It is definitely catalogue season. Based on past purchases and connections through work I generally receive around 150 to 200 bull sale catalogues each year, as well as lots of general farm supply and auction catalogues.
All of this glossiness has spurred a lot of thinking about the products we sell from our farms and ranches. Most of us are well aware of our calves or bulls or bred heifers that are for sale. Some of our farms are also well aware of the bin of canola or wheat that is ready to go to town. These are all products that may generate cash in a direct way and it is important to pay attention to them.
These traditional items are not the only things that our farms and ranches produce and interest in nontraditional products is growing, as well as the willingness of members of the public to pay. Probably the best-known example at present is the carbon credit market. This market makes payment to farmers who use no-till technology to sequester carbon — a major component in greenhouse gases — from the air into the soil profile. While the carbon marketplace has a way to go in terms of paying for grassland and its highly effective carbon sink, this is an emerging trend. Carbon sequestration is a nontraditional product with a lot of public awareness. It is even possible for travellers to buy offsetting carbon credits when they book a flight.
The example of the carbon market is actually a component of a larger group of services that farmers and ranchers can provide with their land base, ecological goods and services (EG&S) — things that are produced on the landscape through co-operation with nature that benefit the public. Traditionally these products have a huge monetary impact (think trillions of dollars) and a limited marketplace. For example, there is no cash market for clean water or filtering of runoff into rivers that provide drinking water for cities, yet this has a huge impact on the public at large. Another good example is wildlife habitat. There is not a large or easily accessible cash market for creating habitat and encouraging wildlife but there are tremendous benefits to the public including maintaining biodiversity, benefits to the tourism industry and pollination among others.
There are a lot of ways to sell these nontraditional products. As previously mentioned the carbon credit market is perhaps the easiest example as it has an established trading system although it lacks a real grassland component. Some enterprising folks market food that commands a premium using these environmental attributes to extract value out of the marketplace. Indirectly this is marketing EG&S and the public is paying for it, whether they are aware of it or not. Probably the most famous example of this would be the Whole Foods marketplace, a chain of upscale groceries that has seen tremendous market growth in the last decade or so. Smaller examples could include the local food movement and the growth in farmer’s markets.
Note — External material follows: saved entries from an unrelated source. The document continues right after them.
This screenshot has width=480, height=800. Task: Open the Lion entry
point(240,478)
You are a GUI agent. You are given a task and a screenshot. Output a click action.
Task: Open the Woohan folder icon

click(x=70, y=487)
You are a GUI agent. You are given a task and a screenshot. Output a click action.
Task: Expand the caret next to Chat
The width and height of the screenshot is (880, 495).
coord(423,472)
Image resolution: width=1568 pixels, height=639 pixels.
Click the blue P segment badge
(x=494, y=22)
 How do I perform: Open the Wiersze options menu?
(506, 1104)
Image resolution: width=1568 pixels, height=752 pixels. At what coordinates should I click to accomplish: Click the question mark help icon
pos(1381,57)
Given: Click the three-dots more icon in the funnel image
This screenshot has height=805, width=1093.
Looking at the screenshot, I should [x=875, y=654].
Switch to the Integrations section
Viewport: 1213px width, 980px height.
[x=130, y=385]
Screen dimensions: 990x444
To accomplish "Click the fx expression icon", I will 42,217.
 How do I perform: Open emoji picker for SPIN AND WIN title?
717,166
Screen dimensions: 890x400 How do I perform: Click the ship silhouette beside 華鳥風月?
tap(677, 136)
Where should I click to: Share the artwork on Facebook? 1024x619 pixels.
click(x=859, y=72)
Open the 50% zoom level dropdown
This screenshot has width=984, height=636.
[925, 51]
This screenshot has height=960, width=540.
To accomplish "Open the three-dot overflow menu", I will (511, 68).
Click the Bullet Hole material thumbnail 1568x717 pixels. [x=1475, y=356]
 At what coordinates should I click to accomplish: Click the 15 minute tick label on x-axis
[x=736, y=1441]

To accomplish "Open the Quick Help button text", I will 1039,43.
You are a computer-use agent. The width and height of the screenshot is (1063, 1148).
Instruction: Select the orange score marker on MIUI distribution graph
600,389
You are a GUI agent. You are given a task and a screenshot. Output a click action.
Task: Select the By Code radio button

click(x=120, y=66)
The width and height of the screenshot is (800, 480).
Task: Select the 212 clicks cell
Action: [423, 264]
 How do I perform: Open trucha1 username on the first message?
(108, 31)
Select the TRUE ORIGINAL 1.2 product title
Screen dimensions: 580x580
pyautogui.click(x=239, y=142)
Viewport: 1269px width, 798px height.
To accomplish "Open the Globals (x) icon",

Other ways that producers are marketing nontraditional products are through experiential tourism. This is the fastest growing trend in tourism and it has evolved because people want the real experience of the place they are visiting. Examples could be on-farm bed and breakfasts, working vacations, guided hunting and artist retreats. While not for everyone, this is a way that farms and ranches are selling values, solitude, scenery and experiences to the public. These are definitely not traditional products for a farm and ranch and yet nearly 100 per cent of the farms and ranches I have ever visited have at least some or even a multitude of these products.
Be part of the discussion
There are several efforts ongoing at the moment to develop a formal marketplace for some of these nontraditional products, particularly in the arena of environmental goods and services. This is important to be aware of for a couple of reasons.
One reason is that EG&S are generally considered “green” under our World Trade Organization rules. Many of our global competitors provide funding to farmers to provide EG&S in place of subsidies for production and this is allowed under the rules of trade. This affects pricing and production on a global scale. Another, and I believe more important reason, is that the public is demanding these types of products. Politicians and businesses alike are well aware of this and are currently struggling with how to go about providing and marketing services and products produced by the farmers and ranchers across the landscape. If we are not engaged in the conversation as producers we run the risk of having our product and production dictated to us as well as having no say in how that marketplace is designed. This has the possibility of turning a potentially massive marketable product into a liability.
Another prime reason for awareness in this era with “sustainability” as a buzzword is that our ability to verify our practices and engage in the marketplace could be a major financial boost to a farm’s bottom line. As larger players become involved many of these markets may be formalized similar to the way that the carbon market has been developed. We need to stay on top of this as producers and also work to verify our own production practices.
One of the primary rules of marketing is to know your product. The next time you are out walking around your farm or driving through your country neighbourhood, take a deep breath of fresh air, look at the scenery, the individual plants and animals and consider all of the products you produce on your farm. You may find some stuff for sale that you never knew was there.